Foto: Katja Kipping (über dts Nachrichtenagentur)
Foto: Katja Kipping (über dts Nachrichtenagentur)

Jeder klar denkende Mensch weiß, dass die unverantwortliche Flüchtlingspolitik der Kanzlerin mit Nächstenliebe so viel zu tun hat, wie Josef Stalin mit Frieden. Und es ist mehr als peinlich, wenn ausgerechnet eine wie Katja Kipping dieses Wort in den Mund nimmt. Die dts-Nachrichtenagentur vermeldet:

„Die Linkspartei hat CSU-Chef Horst Seehofer für seine kompromisslose Haltung beim Familiennachzug für Geflüchtete scharf kritisiert. „Es ist eine Schande, wenn sich Horst Seehofer nach dem verlorenen CSU-internen Machtkampf erneut auf dem Rücken von Geflüchteten profilieren will“, sagte Parteichefin Katja Kipping der „Neuen Osnabrücker Zeitung“ (Mittwochsausgabe). Kipping bezeichnete den Nachzug von Familien als entscheidend für eine Integration sowie als „eine Frage der Menschlichkeit“.

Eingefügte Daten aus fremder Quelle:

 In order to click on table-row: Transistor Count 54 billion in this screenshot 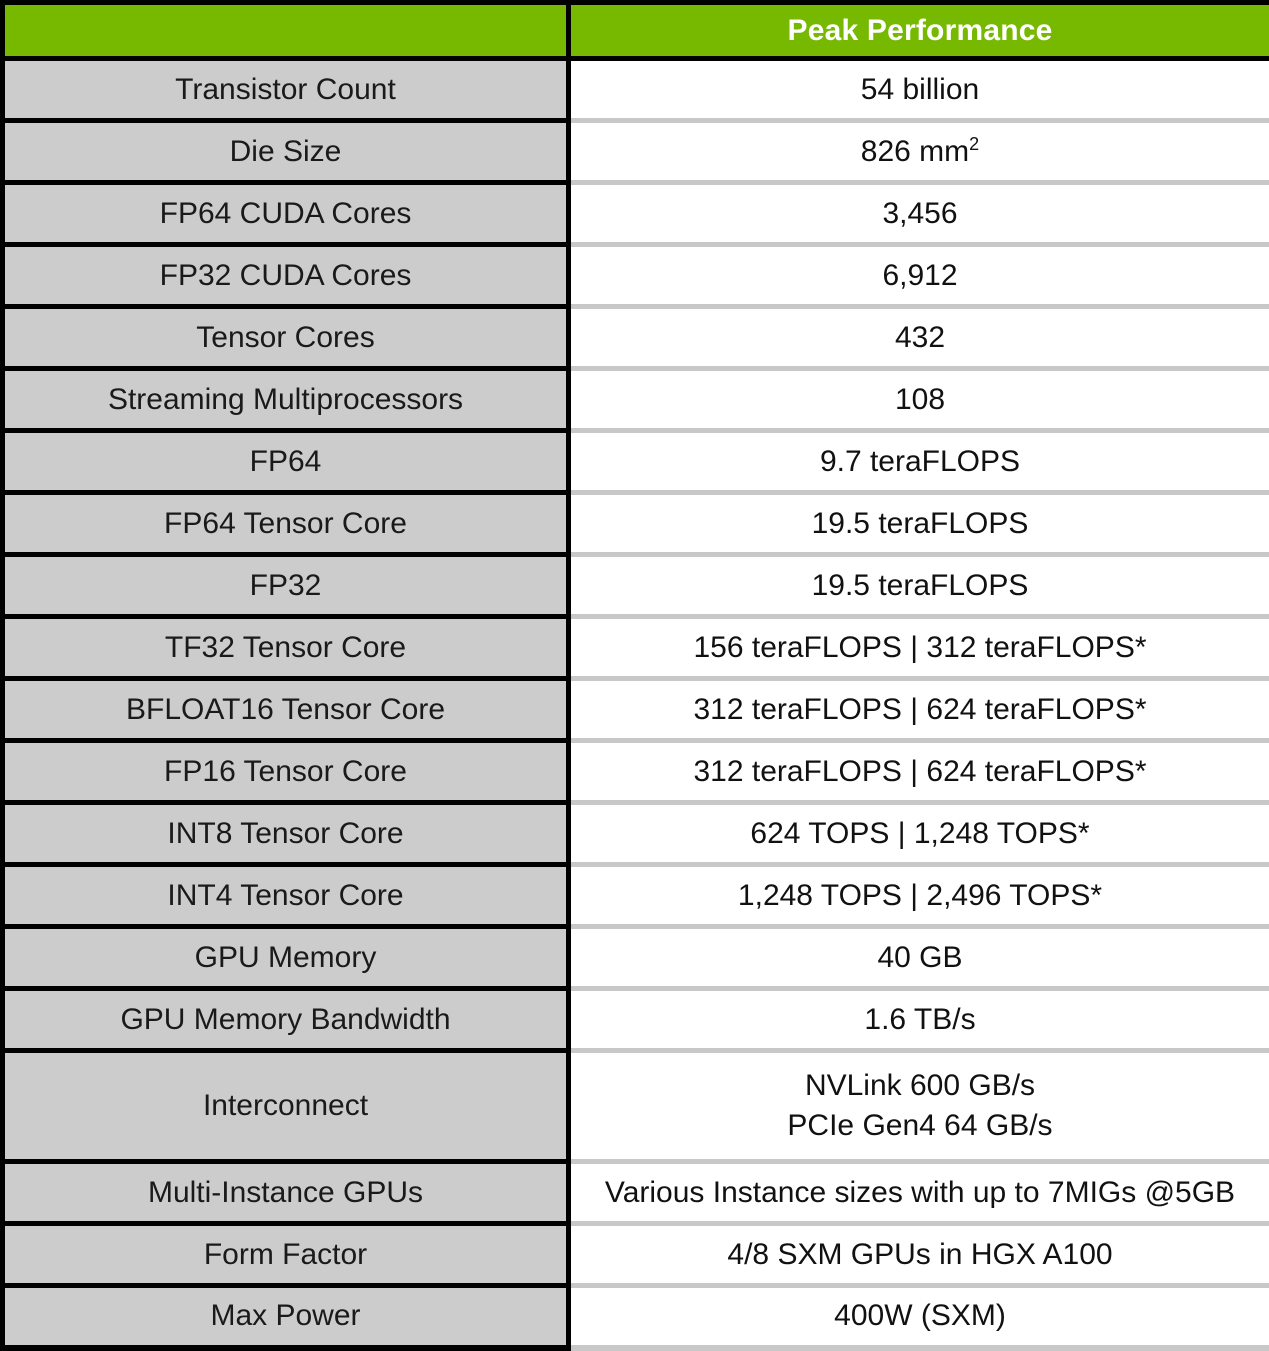, I will do `click(636, 90)`.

Derzeit ist der Nachzug für Flüchtlinge mit eingeschränktem Schutzstatus ausgesetzt. „Es sagt wirklich sehr viel über die Verrohung der politischen Kultur in unserer Republik aus, wenn ich als Linken-Vorsitzende einen christlich-sozialen Politiker ständig daran erinnern muss, dass das Gebot der Nächstenliebe und das Recht auf Familie für alle Menschen in Deutschland gilt.“ Die SPD hatte sich zuvor dagegen ausgesprochen, die Aussetzung des Familiennachzugs zu verlängern und das als Bedingung für Gespräche mit der Union über eine mögliche Regierungsbildung genannt.

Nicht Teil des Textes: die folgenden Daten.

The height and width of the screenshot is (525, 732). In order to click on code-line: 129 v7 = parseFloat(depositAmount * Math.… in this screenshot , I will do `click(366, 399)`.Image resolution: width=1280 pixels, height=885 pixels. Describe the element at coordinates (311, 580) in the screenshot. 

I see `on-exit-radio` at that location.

Seehofer hatte der „Bild“-Zeitung gesagt, er könne sich eine entsprechende Übereinkunft nicht vorstellen. Er warnte vor massiver Zuwanderung, die Deutschland überfordere.“

Was Frau Kipping anscheinend vor lauter Nächstenliebe noch gar nicht interessiert hat, lesen wir hier:

  • Nach UN-Angaben sind weltweit 165 Millionen Kinder infolge von chronischer Unterernährung für ihr Alter zu klein (englisch „stunted“). Drei Viertel dieser Kinder leben in Afrika südlich der Sahara sowie in Südasien. In Subsahara-Afrika sind 40 Prozent der Kinder betroffen, in Südasien 39 Prozent.
  • 3,2 Millionen Kinder unter fünf Jahren sterben jährlich in Afrika südlich der Sahara – das ist etwa die Hälfte aller weltweiten Todesfälle in dieser Altersgruppe.
  • Fast jeder zweiter Sterbefall bei Kindern unter fünf Jahren geht weltweit auf Mangelernährung zurück. Da diese das Immunsystem schwächt, führen häufig Krankheiten wie Lungenentzündung, Malaria oder Durchfall zum Tod.

Warum nur macht sich Frau Kipping für diese armen Kinder nicht stark und holt sie nach Deutschland? Wenn man hier schon von Menschlichkeit redet.